Das Historische Volksfest auf dem Schlossplatz stelle eine große Herausforderung dar, betont Andreas Kroll, der Geschäftsführer der in.Stuttgart Veranstaltungsgesellschaft. In den acht Tagen mitten in der Stadt werde sehr viel geboten, könne viel erlebt werden. Aber auch auf dem Wasen werde 200 Jahre Volksfest gezeigt. „Die Veranstaltungen sollen mit- und nicht gegeneinander laufen.“ Und auch voneinander profitieren. „Wir werden sehen, welche Elemente wir von der historischen Veranstaltung ins Volksfest übernehmen können“, ergänzte Wasenbürgermeister Föll. Auch das Mercedes-Benz-Museum beteiligt sich am Doppeljubiläum. Es wird 2018 unter anderem eine Sonderausstellung zur Landwirtschaft mit historischen Nutzfahrzeugen geben, berichtet Museumsleiterin Alexandra Süß.
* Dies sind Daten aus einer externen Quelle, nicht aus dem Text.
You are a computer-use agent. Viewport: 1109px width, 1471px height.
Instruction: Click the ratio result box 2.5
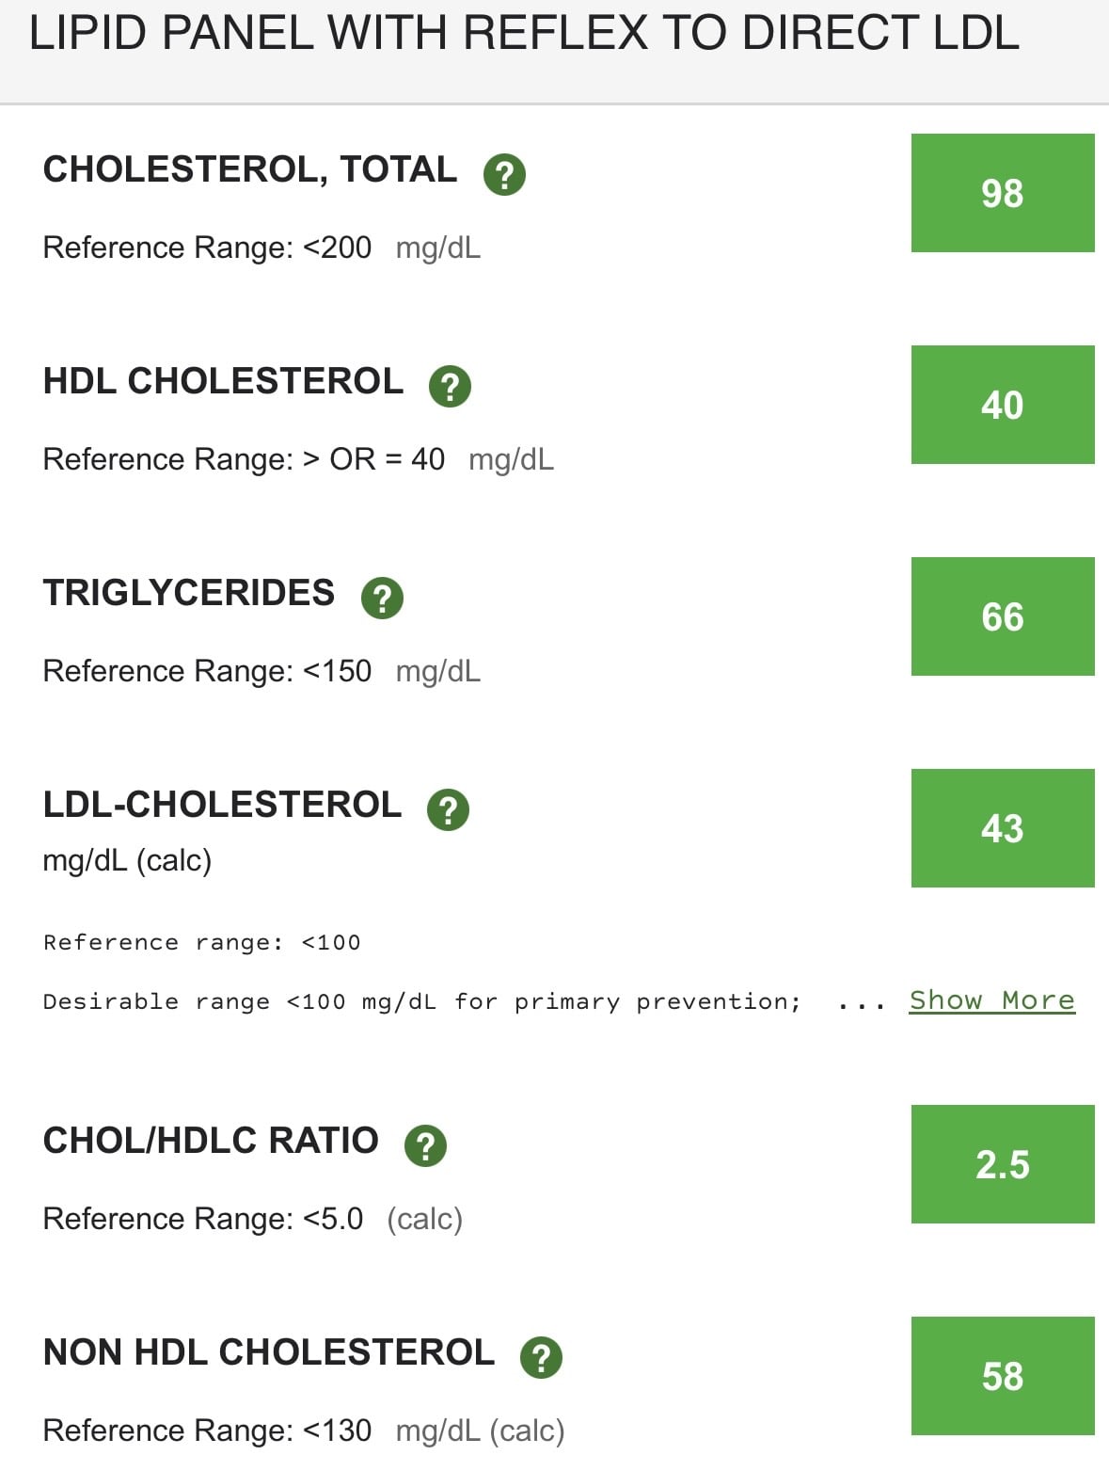(x=1003, y=1164)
www. historisches-volksfest.de, www.cannstatter-volksfest.de, www.lwh-stuttgart,de

Historisches Volksfest

(red) - In der Mitte des Schlossplatzes erinnert die Jubiläumssäule, die 1841 zu seinem 25-jährigen Regierungsjubiläum gestiftet wurde, an den Volksfestbegründer Wilhelm I.. Deren Sockel soll nach dem Vorbild der Fruchtsäule, dem Volksfest-Wahrzeichen, festlich und mit vielen landwirtschaftlichen Produkten geschmückt und begehbar werden. Da die Bauern in der Gründungsphase das Fest mit ihren Tieren bereichert haben, werden auch beim Historischen Volksfest auf dem Schlossplatz typische Tierarten Einzug halten. Rund um die Jubiläumssäule rückt eine Ausstellung die prägendsten „100 Exponate der baden-württembergischen Landwirtschaft“ in den Mittelpunkt. Nicht weniger spannend soll die Geschichte des Cannstatter Volksfestes in einem ehemaligen „Karussell-Zelt“ erzählt werden - ergänzt durch eine Video-Präsentation des SWR, der auch eine 90-minütige Dokumentation zum Jubiläum anfertigt. Durch Führungen von Laienspielern, die in traditionsreiche Figuren des Landes schlüpfen und die Besucher mit ihren Erzählungen aus längst vergangenen Tagen überraschen, wird die Geschichte lebendig.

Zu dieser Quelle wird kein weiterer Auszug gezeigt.